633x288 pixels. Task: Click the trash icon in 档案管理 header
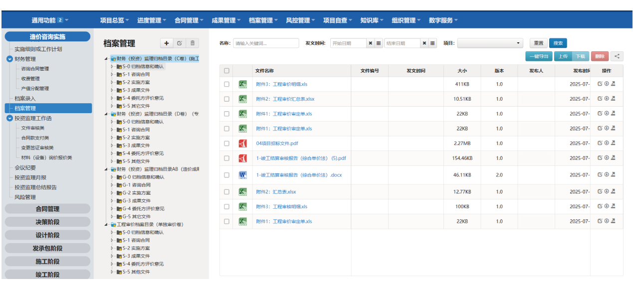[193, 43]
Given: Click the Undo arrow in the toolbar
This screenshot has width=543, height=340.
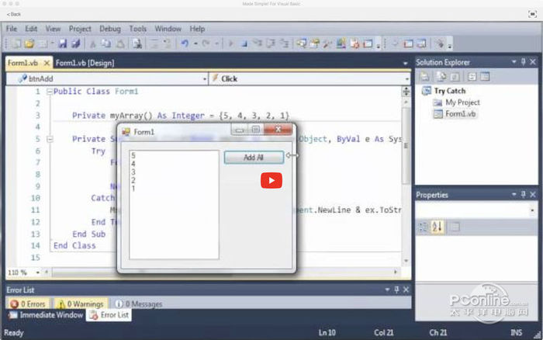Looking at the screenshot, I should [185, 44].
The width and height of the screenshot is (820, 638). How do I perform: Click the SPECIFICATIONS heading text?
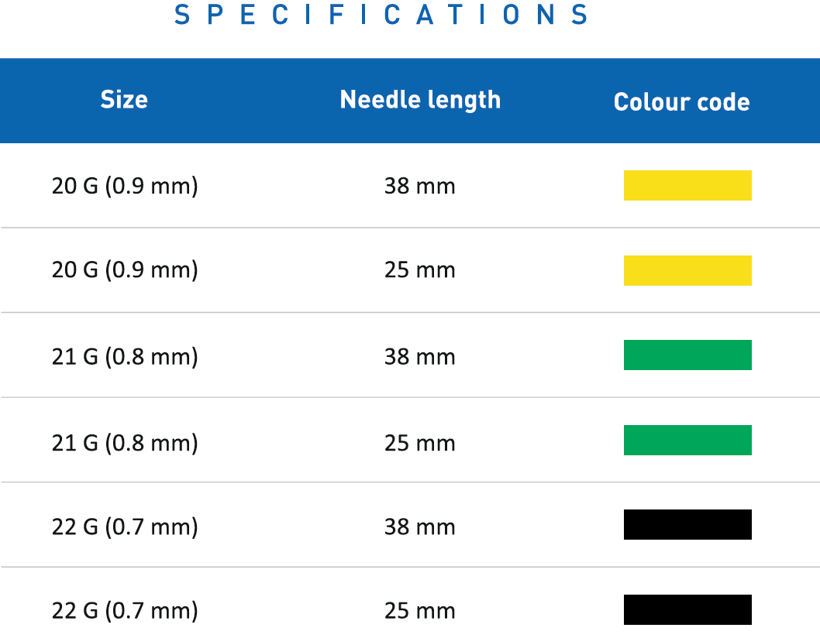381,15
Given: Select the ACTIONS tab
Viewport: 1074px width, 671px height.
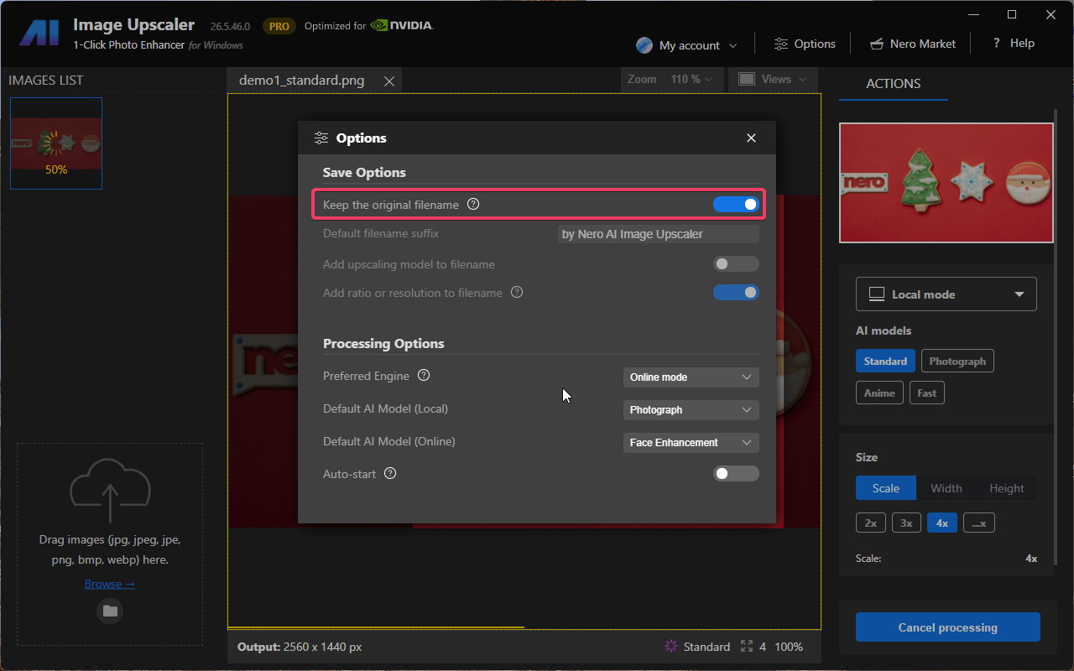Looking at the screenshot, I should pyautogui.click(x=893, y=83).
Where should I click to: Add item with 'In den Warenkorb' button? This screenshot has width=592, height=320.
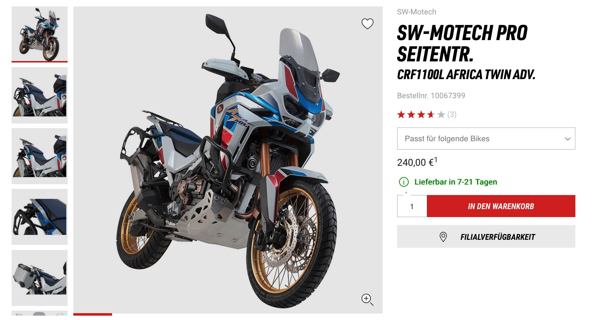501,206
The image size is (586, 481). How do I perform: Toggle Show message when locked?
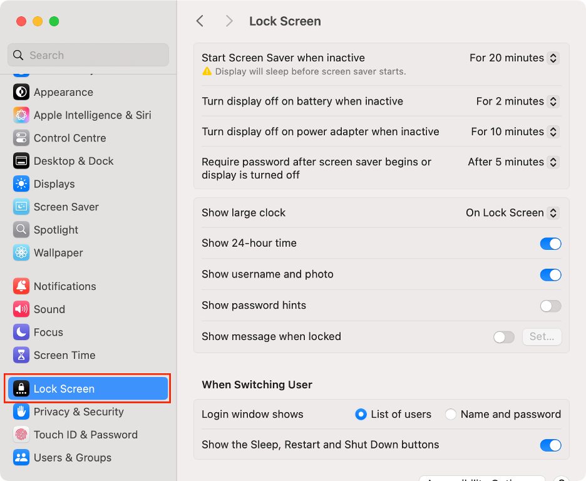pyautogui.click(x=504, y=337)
+ + + + + + +
#### Problem description:
Looking at the records above, how many lines have the word "Given" in them? State the number only.

#### Solution to this problem:
2